In 2002 the Professional Football League of Ukraine (PFL Ukraine) established experimental under-19 competitions among junior teams of the PFL clubs which however was discontinued four seasons later. With the PFL u-19 competitions ongoing in 2004, PFL Ukraine established separate competition among reserves (doubles) for club of the Top League (Vyshcha Liha), the precursor of the Ukrainian Premier League. The Top league teams that competed in the PFL u-19 competitions were moved to the new competitions.
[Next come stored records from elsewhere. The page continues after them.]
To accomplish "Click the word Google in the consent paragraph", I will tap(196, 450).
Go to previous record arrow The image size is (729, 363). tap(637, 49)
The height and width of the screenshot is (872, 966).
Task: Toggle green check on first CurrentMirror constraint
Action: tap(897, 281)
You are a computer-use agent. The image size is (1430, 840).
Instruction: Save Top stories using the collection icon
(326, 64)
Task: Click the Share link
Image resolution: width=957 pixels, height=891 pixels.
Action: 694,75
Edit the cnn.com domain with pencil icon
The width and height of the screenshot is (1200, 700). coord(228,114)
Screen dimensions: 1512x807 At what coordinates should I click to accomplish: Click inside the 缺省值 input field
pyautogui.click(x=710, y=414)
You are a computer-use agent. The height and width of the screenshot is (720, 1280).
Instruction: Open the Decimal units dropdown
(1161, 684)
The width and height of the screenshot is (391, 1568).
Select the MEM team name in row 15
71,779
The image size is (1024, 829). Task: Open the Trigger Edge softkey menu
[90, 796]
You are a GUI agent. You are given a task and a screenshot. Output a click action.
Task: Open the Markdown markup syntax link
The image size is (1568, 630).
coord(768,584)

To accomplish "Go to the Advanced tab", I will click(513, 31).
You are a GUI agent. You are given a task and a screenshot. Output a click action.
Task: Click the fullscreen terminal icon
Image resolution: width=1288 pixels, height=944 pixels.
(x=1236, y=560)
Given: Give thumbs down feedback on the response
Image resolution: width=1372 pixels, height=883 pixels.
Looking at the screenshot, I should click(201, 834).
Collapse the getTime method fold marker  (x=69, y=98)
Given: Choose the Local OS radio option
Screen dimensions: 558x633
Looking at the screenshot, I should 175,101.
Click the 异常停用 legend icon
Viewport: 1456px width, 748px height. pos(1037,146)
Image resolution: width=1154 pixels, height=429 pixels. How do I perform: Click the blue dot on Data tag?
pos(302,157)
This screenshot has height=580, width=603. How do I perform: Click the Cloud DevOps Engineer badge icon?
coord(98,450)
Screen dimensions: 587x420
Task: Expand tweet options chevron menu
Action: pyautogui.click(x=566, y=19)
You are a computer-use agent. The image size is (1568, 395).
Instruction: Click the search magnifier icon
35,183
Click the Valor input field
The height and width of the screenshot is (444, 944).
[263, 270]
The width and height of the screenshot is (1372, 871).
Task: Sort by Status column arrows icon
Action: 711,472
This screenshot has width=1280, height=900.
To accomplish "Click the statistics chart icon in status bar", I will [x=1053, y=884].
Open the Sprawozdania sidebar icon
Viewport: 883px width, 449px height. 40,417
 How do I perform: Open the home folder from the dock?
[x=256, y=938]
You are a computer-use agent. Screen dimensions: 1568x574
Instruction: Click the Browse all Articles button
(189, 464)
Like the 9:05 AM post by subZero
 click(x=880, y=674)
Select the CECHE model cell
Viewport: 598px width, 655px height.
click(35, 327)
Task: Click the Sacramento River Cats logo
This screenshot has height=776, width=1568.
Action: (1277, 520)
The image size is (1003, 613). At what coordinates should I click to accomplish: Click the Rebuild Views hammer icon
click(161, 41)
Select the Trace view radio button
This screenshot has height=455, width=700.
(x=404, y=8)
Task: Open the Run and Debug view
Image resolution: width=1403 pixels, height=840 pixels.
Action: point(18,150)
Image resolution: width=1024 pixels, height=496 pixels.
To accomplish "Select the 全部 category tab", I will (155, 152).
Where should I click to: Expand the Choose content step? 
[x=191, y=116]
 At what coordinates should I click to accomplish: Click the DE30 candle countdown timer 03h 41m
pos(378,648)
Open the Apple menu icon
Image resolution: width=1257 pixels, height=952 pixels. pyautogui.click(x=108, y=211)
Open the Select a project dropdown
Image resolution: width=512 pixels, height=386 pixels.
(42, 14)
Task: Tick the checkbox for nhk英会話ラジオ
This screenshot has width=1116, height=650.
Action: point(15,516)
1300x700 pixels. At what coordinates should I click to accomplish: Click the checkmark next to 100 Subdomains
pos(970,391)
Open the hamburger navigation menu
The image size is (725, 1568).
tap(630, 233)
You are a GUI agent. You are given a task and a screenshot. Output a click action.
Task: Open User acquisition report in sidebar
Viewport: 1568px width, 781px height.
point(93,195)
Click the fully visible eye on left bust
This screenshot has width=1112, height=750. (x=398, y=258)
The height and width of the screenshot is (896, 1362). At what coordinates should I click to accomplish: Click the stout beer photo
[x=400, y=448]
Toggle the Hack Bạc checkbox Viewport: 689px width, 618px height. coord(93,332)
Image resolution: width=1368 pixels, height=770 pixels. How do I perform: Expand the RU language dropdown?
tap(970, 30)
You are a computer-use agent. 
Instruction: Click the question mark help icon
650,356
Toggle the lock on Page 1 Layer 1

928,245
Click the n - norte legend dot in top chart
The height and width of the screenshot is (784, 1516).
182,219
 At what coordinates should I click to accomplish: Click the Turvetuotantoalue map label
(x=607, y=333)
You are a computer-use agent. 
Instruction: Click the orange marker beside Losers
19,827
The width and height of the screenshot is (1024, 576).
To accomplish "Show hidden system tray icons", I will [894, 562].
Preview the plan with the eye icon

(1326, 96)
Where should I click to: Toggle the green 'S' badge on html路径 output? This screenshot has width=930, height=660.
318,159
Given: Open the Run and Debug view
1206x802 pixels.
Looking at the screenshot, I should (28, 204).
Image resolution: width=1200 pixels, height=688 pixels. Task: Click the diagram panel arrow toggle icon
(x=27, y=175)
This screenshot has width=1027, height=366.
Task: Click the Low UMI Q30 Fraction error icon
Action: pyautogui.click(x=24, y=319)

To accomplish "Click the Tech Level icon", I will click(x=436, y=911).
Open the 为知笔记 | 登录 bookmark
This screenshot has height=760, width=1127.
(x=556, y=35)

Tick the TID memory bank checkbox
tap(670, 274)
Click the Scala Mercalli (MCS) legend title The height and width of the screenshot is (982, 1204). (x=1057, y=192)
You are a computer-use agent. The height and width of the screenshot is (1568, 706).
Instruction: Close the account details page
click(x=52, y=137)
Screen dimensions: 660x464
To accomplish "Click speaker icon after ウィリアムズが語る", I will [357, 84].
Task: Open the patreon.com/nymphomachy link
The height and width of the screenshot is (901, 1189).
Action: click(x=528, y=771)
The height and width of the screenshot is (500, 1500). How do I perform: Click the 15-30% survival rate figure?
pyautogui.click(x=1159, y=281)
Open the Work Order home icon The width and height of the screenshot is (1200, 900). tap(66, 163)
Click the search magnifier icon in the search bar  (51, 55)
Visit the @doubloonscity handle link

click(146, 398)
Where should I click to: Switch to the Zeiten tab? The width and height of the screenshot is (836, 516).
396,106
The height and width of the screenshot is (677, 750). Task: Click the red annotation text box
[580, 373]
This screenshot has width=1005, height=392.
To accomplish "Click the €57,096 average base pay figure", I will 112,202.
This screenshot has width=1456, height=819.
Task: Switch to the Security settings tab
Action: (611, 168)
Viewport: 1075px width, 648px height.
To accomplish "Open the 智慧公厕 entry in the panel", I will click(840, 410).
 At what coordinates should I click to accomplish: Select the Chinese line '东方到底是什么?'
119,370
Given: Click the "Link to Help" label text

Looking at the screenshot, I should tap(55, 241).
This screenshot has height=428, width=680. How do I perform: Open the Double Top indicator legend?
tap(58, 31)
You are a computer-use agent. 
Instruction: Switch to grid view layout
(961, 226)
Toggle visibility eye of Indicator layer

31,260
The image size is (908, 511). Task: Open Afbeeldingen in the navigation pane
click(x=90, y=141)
Introduction of the new Top League reserve competitions led to withdrawal of some reserve teams or the second teams (so called dvushki) that competed at Ukrainian Second League and in the way clearing the football "pyramid" of farm teams.

===Earlier youth competition===
List of best finishers for youth competitions before establishment of the actual Ukrainian Youth Football League.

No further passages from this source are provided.